No burlarse de la Ley

Nadie está por encima de la Ley. Es una máxima tantas veces repetida, y por más trillada que suene tiene vigencia absoluta.

La debe respetar, desde el ciudadano “común y corriente”, hasta el presidente de la república. O todos o nadie. Les guste o no, por ejemplo, el fallo de un juez, de un tribunal, de quien tenga facultad constitucional para dictarlo.

Todo eso sucede cuando se vive en democracia auténtica, en un verdadero estado de derecho; aunque suene redundante, donde se respete la institucionalidad del país.

Eso no parece ocurrir en el Ecuador actual; aunque su historia de desacatos tiene larga data.

El fallo de un juez, con mayor razón si proviene tras un pedido de hábeas data, debe ser aplicado de inmediato, sin subterfugios, peor con leguleyadas que despierten sospechas.

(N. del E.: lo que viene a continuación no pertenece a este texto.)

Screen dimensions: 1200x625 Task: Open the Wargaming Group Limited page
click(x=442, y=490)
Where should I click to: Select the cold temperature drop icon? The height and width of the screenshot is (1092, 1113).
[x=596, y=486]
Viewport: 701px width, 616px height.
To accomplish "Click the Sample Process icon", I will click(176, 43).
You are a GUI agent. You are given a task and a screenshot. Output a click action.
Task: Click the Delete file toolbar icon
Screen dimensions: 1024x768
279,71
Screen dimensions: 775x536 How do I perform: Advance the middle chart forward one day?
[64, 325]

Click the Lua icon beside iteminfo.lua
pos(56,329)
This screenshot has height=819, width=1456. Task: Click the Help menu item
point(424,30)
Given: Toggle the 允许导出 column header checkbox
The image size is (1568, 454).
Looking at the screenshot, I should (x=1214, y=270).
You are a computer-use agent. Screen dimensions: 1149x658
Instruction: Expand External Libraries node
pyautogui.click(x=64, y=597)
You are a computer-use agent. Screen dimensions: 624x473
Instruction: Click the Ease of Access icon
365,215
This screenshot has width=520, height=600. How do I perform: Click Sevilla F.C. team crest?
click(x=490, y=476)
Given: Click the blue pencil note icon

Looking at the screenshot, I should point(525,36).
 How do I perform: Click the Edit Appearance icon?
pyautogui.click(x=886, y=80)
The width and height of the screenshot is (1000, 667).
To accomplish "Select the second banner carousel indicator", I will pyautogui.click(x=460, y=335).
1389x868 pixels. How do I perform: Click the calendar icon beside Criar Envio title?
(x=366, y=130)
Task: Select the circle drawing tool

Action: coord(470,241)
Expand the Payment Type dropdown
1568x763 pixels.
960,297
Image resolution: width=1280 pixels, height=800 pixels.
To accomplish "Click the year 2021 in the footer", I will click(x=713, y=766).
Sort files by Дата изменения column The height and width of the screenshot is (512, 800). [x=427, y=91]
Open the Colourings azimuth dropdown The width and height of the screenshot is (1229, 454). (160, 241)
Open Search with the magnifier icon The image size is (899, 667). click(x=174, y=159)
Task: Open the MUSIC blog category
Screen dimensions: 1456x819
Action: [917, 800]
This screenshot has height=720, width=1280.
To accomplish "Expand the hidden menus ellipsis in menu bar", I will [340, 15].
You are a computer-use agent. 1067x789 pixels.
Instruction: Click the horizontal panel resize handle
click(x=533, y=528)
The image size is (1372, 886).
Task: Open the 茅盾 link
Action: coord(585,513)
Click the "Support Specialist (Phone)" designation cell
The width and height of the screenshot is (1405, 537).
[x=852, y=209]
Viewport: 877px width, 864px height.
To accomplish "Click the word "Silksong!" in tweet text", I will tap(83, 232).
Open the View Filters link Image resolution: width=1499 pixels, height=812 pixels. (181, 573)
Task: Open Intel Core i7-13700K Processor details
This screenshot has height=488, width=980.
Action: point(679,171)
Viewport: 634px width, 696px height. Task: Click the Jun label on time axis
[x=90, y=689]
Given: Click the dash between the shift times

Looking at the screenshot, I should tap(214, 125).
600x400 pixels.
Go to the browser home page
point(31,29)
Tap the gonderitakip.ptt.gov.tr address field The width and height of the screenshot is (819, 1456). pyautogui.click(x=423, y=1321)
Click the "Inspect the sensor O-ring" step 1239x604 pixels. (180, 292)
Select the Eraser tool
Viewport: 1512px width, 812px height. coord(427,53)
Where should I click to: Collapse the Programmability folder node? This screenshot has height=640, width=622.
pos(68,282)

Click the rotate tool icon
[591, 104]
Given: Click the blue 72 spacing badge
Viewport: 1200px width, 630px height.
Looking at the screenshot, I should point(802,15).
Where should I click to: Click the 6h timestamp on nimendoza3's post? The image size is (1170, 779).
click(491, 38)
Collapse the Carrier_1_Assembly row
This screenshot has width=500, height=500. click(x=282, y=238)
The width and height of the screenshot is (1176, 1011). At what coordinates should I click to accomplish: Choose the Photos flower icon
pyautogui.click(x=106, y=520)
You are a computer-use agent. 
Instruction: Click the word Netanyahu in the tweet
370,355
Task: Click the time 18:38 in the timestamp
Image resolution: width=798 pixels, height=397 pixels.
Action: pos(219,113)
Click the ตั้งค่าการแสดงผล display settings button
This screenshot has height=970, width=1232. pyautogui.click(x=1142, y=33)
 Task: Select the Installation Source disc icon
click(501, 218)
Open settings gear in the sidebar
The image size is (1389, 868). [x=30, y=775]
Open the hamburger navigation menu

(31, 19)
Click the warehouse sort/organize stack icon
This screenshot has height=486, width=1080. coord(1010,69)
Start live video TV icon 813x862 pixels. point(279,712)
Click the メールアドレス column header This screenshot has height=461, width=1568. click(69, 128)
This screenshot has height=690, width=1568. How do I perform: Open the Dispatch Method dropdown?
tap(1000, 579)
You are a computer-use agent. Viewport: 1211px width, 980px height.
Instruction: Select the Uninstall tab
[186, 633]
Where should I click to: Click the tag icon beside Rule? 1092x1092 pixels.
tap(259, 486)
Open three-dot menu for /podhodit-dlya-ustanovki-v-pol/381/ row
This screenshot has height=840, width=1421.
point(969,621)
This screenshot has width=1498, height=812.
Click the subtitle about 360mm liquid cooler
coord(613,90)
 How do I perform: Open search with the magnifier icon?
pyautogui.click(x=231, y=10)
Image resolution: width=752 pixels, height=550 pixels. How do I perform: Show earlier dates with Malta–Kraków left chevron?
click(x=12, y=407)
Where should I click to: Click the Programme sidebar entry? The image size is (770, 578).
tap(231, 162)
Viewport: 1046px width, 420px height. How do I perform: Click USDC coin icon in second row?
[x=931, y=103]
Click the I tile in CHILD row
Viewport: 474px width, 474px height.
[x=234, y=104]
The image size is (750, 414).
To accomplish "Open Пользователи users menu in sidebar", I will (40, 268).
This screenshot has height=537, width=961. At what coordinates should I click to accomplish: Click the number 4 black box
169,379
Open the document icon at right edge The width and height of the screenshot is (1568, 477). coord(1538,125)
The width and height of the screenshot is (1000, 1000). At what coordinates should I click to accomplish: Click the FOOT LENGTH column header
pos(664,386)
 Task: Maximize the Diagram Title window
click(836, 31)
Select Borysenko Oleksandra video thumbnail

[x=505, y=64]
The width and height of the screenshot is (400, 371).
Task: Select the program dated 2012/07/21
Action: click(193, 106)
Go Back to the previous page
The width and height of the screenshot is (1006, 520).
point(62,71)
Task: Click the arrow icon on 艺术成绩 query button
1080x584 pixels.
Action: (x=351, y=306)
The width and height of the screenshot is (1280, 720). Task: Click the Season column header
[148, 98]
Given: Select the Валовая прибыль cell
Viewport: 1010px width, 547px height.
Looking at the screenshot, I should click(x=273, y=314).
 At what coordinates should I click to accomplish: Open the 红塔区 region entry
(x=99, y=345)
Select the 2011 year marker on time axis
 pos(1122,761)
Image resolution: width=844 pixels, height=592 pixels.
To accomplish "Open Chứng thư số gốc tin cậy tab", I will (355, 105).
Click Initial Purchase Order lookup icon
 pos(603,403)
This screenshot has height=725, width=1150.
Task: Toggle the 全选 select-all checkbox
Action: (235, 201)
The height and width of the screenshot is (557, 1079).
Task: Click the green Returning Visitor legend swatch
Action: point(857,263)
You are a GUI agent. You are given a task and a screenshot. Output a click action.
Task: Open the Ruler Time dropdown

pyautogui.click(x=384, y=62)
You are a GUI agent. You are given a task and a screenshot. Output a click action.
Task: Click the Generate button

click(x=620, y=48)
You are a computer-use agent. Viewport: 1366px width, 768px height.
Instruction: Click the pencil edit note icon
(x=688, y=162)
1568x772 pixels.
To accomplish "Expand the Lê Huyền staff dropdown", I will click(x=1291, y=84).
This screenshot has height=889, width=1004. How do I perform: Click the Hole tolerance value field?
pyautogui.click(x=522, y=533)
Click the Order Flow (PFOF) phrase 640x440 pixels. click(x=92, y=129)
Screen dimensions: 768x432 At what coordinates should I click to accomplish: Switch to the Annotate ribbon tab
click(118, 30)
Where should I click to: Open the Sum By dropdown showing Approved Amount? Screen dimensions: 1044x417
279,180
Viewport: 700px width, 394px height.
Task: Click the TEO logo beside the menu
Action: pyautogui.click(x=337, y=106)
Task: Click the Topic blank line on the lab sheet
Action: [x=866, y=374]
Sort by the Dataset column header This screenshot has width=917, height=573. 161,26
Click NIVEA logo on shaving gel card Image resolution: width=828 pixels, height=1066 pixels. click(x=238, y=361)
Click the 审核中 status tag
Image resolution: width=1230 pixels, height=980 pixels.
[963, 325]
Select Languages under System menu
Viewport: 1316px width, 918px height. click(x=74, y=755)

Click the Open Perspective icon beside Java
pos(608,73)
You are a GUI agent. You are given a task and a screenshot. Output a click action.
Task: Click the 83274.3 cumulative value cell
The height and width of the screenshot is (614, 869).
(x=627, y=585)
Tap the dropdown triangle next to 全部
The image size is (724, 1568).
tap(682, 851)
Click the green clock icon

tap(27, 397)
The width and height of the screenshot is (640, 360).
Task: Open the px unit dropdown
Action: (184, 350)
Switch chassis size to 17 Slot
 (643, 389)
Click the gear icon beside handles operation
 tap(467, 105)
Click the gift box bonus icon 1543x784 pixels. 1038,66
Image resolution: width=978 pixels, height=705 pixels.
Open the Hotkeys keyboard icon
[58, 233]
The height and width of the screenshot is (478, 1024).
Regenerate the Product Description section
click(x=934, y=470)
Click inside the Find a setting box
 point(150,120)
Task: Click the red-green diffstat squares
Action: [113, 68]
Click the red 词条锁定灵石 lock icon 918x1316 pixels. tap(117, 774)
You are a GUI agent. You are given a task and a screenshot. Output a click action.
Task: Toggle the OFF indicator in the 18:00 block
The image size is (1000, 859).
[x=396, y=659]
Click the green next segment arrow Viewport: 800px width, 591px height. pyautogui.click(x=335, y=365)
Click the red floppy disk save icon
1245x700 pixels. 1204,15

Respetar ese fallo, guste o no al poder político o a sus operadores, o a cualquier ciudadano, institución, o lo que fuere, enaltece al demandado, le pone en evidencie el error cometido; en conclusión, le dice que ha violado la ley.

Hay varias instituciones con amplísimo poder. Como ocurrió no muchos años a atrás, el poder político trata de cooptarlas, como también lo pretenden sus opositores.

Diríase que ese poder ha llegado a controlarlas, ubicando piezas claves y dóciles.

Si quienes las presiden han sido destituidas, es legal que sean reemplazadas por sus respectivos alternos.

Si se escamotea ese derecho legítimo, es obvio que el perjudicado acuda a le ley para que se le haga justicia. Si le dan la razón, los demás tienen que acatar la resolución del juez.

Pero eso no ocurre, por ejemplo, en el caso de quien debe asumir la presidencia del Consejo de la Judicatura.

Al parecer, en el órgano nominador se ha fraguado una concertación para burlarse de la ley. Un lunar más en su triste historial, si bien poco les importe con tal congraciarse con su antiética y con quienes los manejan.